Okay, yes, I agree. It was the grown-up thing to do to call and UNinvite myself from a week in (almost) paradise. But that was the point. I didn’t want to act like a grown up. I wanted some ME time. Sure there were papers to be graded, which I knew would be a challenge to do sitting pool side, most likely distracted by the splash of the swimmers, and the lure of the lazy river that meandered beside the swimming pool. And while taking long walks down the beach would have been just the kind of medicine I needed to help destress and refocus my mind, and de-tense my body, I probably would have been thinking about all of the other stuff that needed doing at my house — like sorting through stacks of papers, preparing my taxes, cleaning my den and home office, and picking up all those twigs and small branches that keep falling over into my backyard from my neighbor’s overgrown and unkept trees that line our border!

But none of those things are the real reason why I’m sitting back here in Nashville instead of chilling out there, in North Myrtle Beach this week!
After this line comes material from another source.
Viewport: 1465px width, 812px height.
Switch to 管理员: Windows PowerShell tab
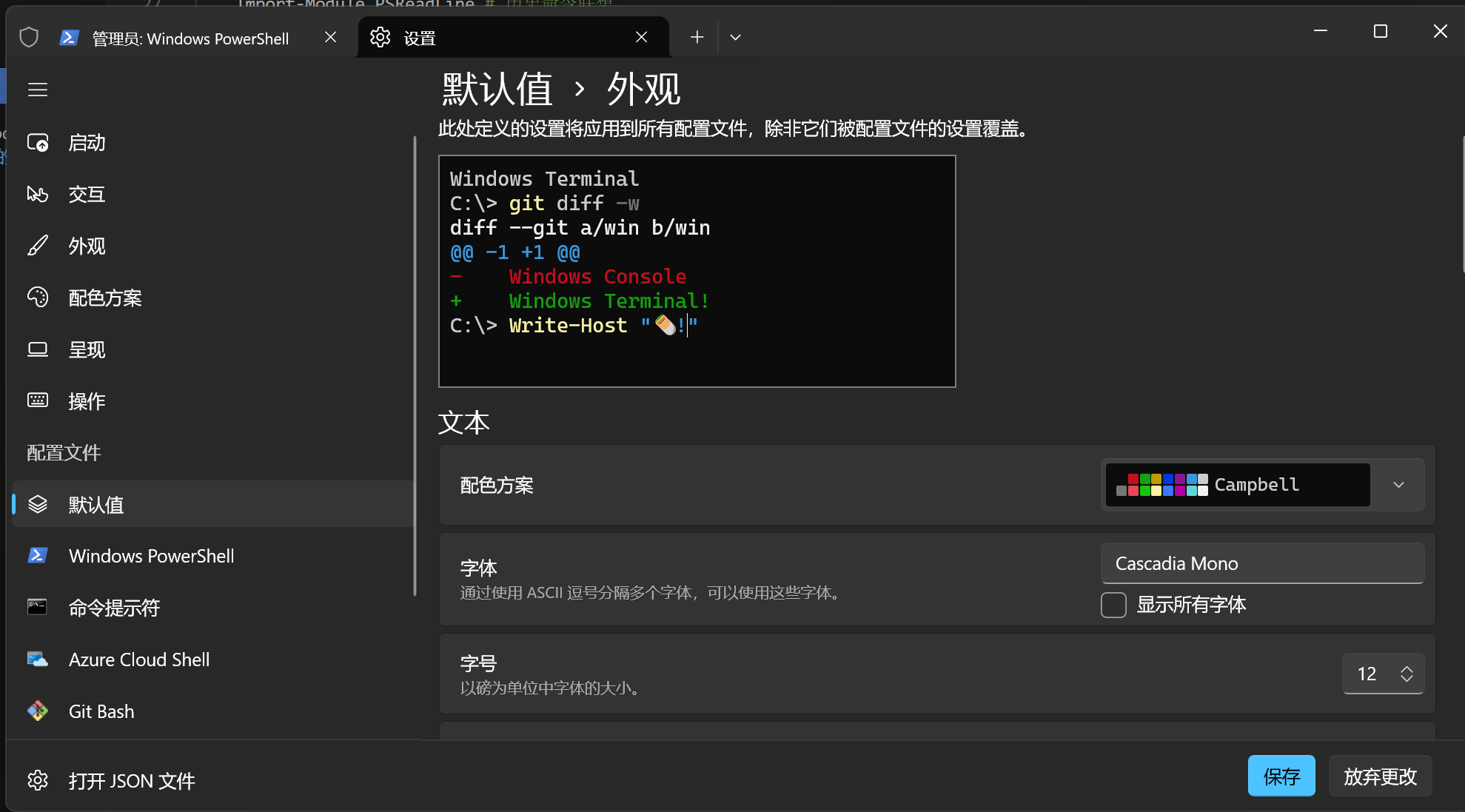click(190, 38)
The real reason for my grown up decision came down to the most basic of things — money! I was forced to count the cost of engaging in this “free” vacation, in light of something more significant that I’m saving for  happening later in the year.

Under normal circumstances, I would not have thought twice about spending the money in gas (for the 1400-mile round trip journey), snacks, meals on the road, and sharing in the costs of food and entertainment once I got there. But that’s just it. Most people don’t think about all of the extra money it takes to take advantage of something that’s FREE. If you’re on a budget, or just watching your spending, you can’t just count the things you want. Money spent is money spent. What goes out today isn’t going to be there tomorrow.

When I talk about budgets in class, I start by having my students write down the amount for everything they currently spend in a month. I think it’s important to have a visual of your habits so that reality sets in before you make out a budget. I remind my students that they have to include everything — every cup of coffee, pack of gum, bottle of water, smartphone upgrade, oil change, new shoes, hair cut, mani-pedi, and pair of sunglasses they just couldn’t resist. For me, that would have meant adding about $200 in gas and probably another $100 for food; not including money for going out.

So while I would rather be curled up in a chair on the balcony of the condo right now, reading a good book and taking in all of the fresh salty smells of the coast, I know that putting off instant gratification today means being able to do something bigger and better later; like maybe this summer, when I’ll have  an entire month to chill!

What about you? When’s the last time you’ve taken a visual of your spending habits? Why not do it now, instead of waiting until you’re ready to take off for somewhere.